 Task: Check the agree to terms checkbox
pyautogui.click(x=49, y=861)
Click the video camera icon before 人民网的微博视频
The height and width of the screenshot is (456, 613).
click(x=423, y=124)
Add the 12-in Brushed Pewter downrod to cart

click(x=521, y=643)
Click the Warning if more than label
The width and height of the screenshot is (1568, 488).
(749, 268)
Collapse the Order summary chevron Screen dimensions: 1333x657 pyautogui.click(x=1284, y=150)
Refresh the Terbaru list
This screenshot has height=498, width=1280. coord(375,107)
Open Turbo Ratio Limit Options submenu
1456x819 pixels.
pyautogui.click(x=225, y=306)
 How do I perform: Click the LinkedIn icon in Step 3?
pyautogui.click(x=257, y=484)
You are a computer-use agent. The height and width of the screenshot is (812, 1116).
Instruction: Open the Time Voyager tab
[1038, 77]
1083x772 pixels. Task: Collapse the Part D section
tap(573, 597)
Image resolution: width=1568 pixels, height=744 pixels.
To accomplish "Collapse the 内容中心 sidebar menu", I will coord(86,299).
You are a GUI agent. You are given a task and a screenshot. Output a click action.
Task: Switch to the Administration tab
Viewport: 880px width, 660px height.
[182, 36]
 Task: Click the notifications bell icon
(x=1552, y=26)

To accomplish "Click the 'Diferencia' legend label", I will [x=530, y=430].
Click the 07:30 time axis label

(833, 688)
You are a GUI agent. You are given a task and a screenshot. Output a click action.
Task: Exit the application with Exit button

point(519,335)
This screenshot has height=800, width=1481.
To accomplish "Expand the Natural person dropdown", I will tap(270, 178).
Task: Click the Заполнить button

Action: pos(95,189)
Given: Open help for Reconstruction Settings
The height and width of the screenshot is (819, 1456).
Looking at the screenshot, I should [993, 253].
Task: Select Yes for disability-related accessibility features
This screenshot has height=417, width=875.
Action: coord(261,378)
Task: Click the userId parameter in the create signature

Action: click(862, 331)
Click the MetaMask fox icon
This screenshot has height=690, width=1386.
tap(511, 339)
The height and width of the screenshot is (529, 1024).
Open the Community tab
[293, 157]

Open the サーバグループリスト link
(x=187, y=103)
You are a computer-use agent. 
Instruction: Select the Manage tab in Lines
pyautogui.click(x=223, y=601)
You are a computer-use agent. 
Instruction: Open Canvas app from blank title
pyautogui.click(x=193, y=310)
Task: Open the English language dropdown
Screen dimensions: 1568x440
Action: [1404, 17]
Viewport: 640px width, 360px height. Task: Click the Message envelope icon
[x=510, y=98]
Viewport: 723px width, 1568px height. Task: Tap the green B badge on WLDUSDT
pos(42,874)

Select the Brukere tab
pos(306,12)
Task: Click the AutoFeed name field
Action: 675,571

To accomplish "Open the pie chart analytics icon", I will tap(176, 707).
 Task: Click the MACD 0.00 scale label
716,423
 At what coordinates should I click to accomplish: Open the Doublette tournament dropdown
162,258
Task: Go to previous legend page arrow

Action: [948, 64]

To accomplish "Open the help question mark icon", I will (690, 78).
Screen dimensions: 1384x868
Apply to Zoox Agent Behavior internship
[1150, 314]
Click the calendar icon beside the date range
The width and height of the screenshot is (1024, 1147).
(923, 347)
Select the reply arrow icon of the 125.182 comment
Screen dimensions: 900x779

-------------------------

▸ The problem
Please go through the data above and copy each line that has the word "will".

▸ Answer
To accomplish "Collapse the 内容中心 sidebar menu", I will coord(86,299).
To accomplish "Click the 'Diferencia' legend label", I will [x=530, y=430].
To accomplish "Expand the Natural person dropdown", I will tap(270, 178).
To accomplish "Open the pie chart analytics icon", I will tap(176, 707).
To accomplish "Open the help question mark icon", I will (690, 78).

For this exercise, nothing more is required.